The adhesion-related gene integrin ß1 in MG63 showed significantly higher gene expression rates for cells grown on the PCL-based implants on day 7 compared to the scaffolds based on PCL-CaP. This might indicate better adhesion of the MG63 cells on the pure PCL scaffolds at the early phase of culture, whereas the integrin ß1 expression and associated cell adhesion tentatively improve for PCL with CaP over time from 7 to 14 days. Two differentiation-associated markers, including collagen type 1, the main structural protein in bone tissue, and osteocalcin involved in the calcification of bone tissue, showed the highest expression levels for PCL combined with CaP at 14 days, revealing significant differences to PCL-based scaffolds at the same time point. The gene expression levels of these markers showed a tentative increase over time, in accordance with their role in the differentiation process. ALP gene expression levels also showed a significant increase from day 7 to day 14 for PCL with CaP derived samples, underlining an osteogenic differentiation process of the cells.

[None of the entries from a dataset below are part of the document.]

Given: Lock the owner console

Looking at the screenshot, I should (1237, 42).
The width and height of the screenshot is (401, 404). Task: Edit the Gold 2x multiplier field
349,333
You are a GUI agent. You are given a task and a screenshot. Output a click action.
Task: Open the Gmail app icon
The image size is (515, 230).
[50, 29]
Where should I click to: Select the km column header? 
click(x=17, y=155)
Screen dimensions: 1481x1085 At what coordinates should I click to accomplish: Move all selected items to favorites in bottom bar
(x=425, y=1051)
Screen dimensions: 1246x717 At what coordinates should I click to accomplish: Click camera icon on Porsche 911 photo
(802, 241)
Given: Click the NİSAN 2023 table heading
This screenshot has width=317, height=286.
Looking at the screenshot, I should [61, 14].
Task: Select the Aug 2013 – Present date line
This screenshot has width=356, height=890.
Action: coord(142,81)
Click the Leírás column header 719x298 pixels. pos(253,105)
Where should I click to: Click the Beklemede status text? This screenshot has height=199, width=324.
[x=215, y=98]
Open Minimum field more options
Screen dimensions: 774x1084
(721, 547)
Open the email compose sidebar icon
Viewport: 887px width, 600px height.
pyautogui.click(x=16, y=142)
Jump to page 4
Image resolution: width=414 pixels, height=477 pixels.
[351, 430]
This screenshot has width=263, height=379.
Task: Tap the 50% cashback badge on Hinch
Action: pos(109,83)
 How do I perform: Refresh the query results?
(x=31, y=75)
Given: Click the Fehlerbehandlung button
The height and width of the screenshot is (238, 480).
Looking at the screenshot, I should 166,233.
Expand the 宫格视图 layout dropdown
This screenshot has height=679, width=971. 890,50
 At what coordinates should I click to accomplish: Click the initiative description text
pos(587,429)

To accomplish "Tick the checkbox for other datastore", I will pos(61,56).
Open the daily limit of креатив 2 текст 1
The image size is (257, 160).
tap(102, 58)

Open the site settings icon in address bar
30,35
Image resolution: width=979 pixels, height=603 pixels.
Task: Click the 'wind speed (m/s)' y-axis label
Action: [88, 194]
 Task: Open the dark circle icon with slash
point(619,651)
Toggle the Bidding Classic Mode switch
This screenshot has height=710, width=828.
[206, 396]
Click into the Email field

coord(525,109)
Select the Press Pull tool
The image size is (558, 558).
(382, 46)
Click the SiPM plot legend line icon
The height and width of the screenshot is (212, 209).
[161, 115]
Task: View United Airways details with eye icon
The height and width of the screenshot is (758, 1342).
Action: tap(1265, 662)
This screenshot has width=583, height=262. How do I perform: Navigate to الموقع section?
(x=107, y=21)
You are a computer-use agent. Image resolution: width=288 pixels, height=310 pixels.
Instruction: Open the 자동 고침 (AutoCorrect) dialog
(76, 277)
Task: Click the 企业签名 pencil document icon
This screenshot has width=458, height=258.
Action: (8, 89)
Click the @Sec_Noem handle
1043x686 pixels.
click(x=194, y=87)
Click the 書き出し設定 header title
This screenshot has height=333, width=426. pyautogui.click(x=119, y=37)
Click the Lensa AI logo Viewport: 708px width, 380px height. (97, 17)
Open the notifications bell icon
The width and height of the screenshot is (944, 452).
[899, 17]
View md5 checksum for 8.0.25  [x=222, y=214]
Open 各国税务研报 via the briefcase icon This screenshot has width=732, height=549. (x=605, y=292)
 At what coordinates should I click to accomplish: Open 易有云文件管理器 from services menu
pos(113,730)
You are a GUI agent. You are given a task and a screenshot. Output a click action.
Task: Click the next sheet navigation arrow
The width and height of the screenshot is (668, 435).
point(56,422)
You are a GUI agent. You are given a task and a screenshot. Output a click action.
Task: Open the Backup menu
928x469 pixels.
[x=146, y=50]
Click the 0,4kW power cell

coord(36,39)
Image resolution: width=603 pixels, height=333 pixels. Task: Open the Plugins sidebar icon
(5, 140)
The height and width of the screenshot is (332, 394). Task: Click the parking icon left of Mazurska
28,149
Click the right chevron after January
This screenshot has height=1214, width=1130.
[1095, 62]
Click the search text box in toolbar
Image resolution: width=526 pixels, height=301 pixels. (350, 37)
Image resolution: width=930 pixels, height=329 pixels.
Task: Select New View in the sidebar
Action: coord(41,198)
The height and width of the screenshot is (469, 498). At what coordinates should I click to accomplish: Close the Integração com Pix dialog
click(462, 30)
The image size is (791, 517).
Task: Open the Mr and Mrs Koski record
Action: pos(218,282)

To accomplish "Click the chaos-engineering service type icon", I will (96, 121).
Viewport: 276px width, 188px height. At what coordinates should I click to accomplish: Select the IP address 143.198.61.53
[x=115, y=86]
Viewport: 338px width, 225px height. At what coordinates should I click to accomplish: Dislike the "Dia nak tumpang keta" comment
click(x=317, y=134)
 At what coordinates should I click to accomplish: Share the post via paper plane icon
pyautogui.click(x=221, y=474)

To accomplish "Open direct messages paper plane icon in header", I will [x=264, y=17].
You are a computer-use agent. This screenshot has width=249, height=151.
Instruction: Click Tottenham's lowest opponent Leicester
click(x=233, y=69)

3.8 Morphological and quantitative evaluation of calcification processes in 3D printed constructs

Calcification is a functional key feature of osteogenic differentiation and bone repair processes. AR stains the calcium-rich areas, providing a visual indication of mineralization. Thus, AR assays were performed to monitor calcification of the cell-seeded constructs over the culture time. In addition, the assay enables, at least partly, the quantification of the integration of CaP nanoparticles in the PCL and CaP composites. Images of different CaP ratios in the scaffolds are accordingly depicted in Supplementary Figure S2.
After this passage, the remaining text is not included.